A few minutes before the service started, I happened to overhear a conversation behind me. The two men who were talking had never met, so they introduced themselves. One of them said, “Nice to meet you. My name is Shad—short for Shadrach.”
No! Impossible! Right behind me?
I whirled around with tears in my eyes and reminded Shad how we had met at Christmas. He told me that my mother’s prayers were being answered. I marveled at how God had put him right behind me in an audience of nearly 4,000 people and he said, “You know, I started to sit farther back, but I heard the Lord telling me to move up. And there was only one empty seat—right behind you.”

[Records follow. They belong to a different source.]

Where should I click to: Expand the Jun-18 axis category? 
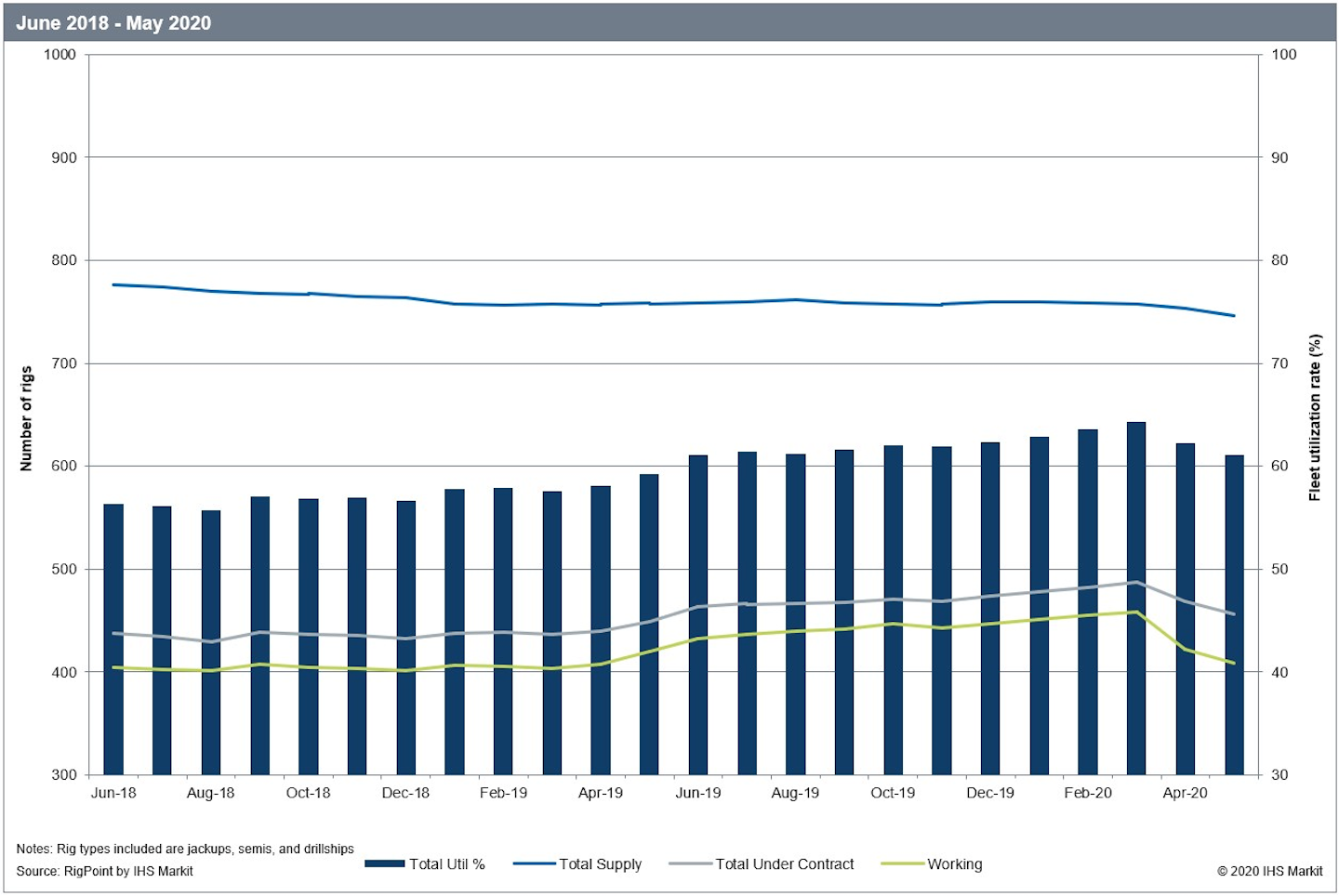[x=113, y=793]
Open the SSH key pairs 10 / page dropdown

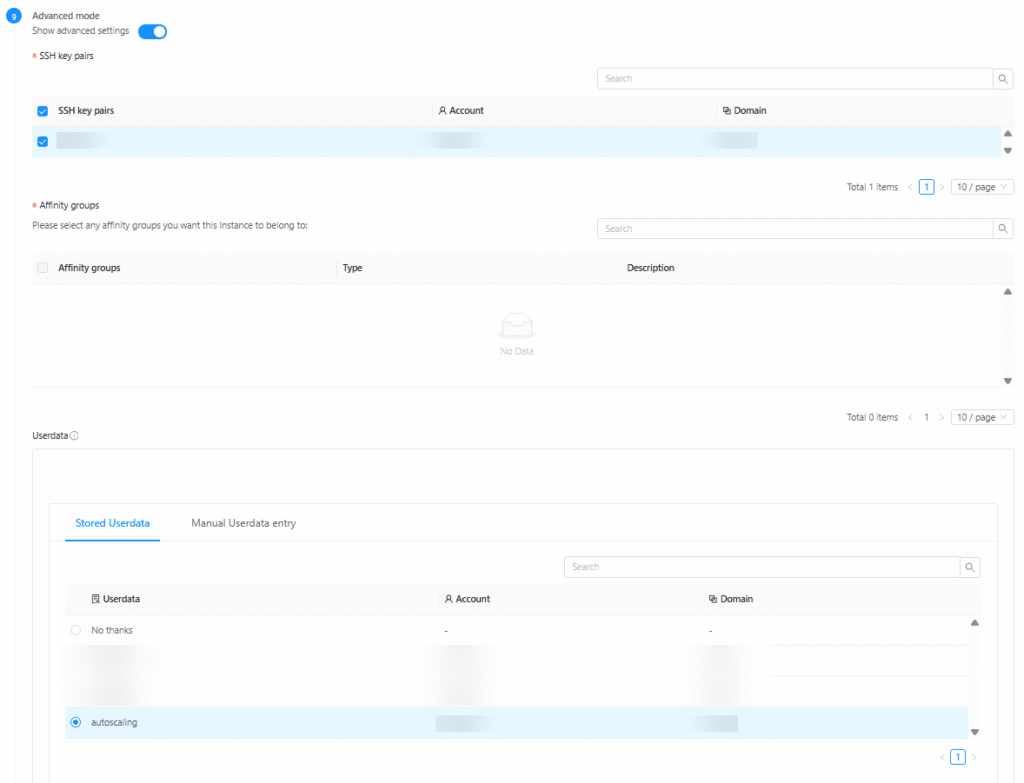tap(982, 187)
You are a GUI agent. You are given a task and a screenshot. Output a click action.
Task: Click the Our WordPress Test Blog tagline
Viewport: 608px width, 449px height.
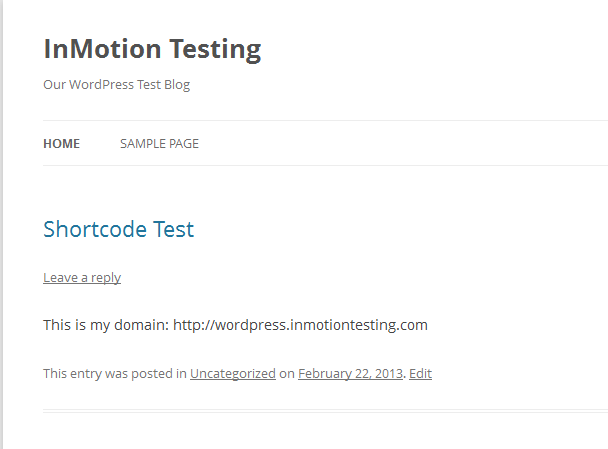(x=116, y=85)
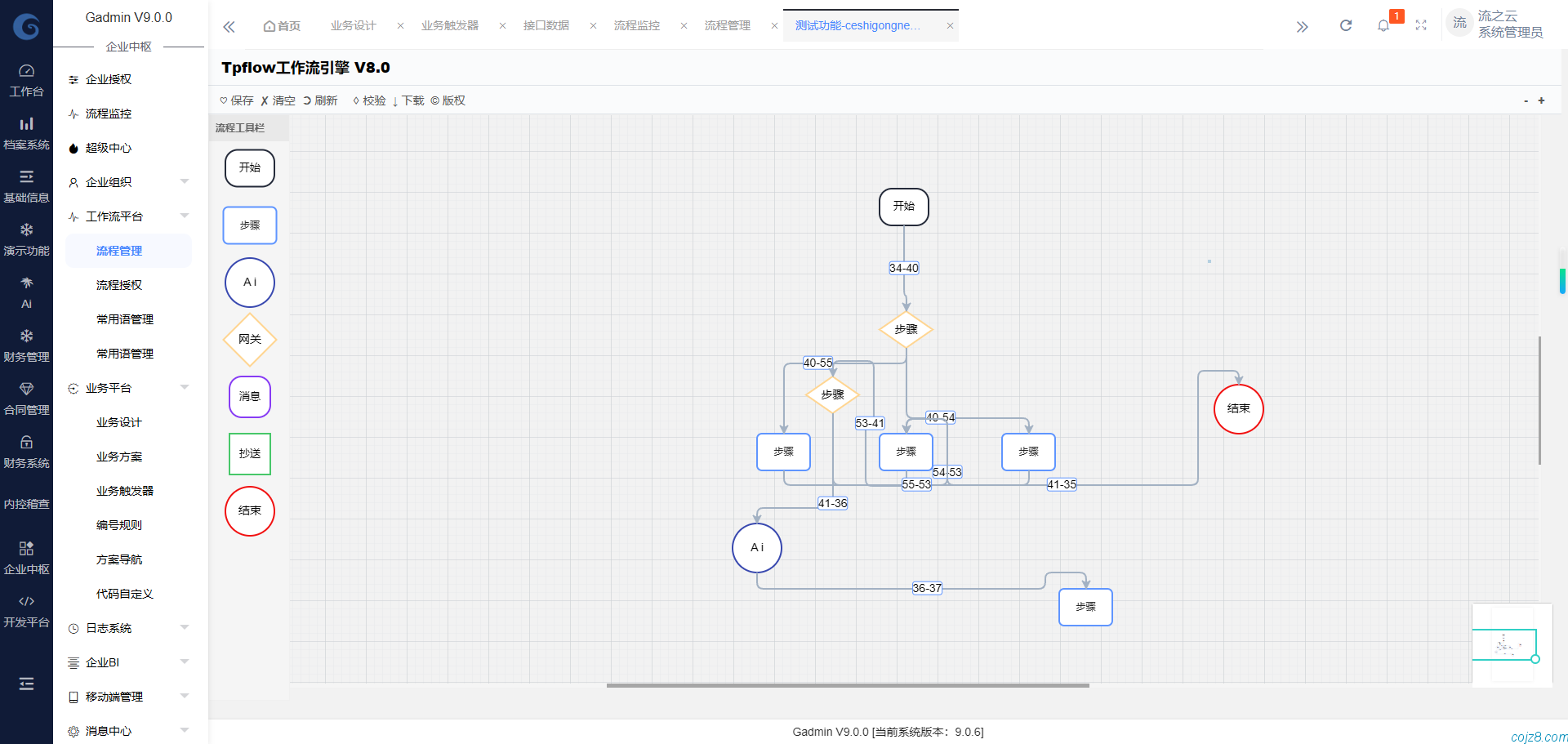
Task: Select the Ai node in flow toolbar
Action: point(249,283)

I couldn’t wait to call Mom and tell her the story. Finding Shad was indeed a miracle, but I believe the even bigger miracle was that God would orchestrate this impossible reunion just to encourage His faithful, sometimes discouraged, prayer warrior. He wanted to let Mom know in a personal, seemingly impossible way that He loved her and was listening to her every word when she prays. He truly did hear all of her prayers, even the unanswered ones.
But this Easter miracle was meant for me, as well. I have no trouble believing in God’s big miracles like the Christmas story and the empty tomb—I was praising Him that morning for the miracle of His resurrection from the dead. But for the small things in my life? Surely God was too busy to micro-manage the little details. I have a few unanswered prayers of my own that I’ve been praying about for a long, long time. But when I consider the size of the crowd filling the auditorium—and overflowing into a second hall with a video screen—I can’t deny that He performed a miracle that Resurrection Sunday. Only He could put the very stranger I was searching for in the seat right behind mine.
My prayer time has been re-energized by my “chance” meeting with Shad. And I’ll continue to pray for all of the impossible, unanswered needs on my list. Because the God who is listening is a God of small miracles as well as big ones.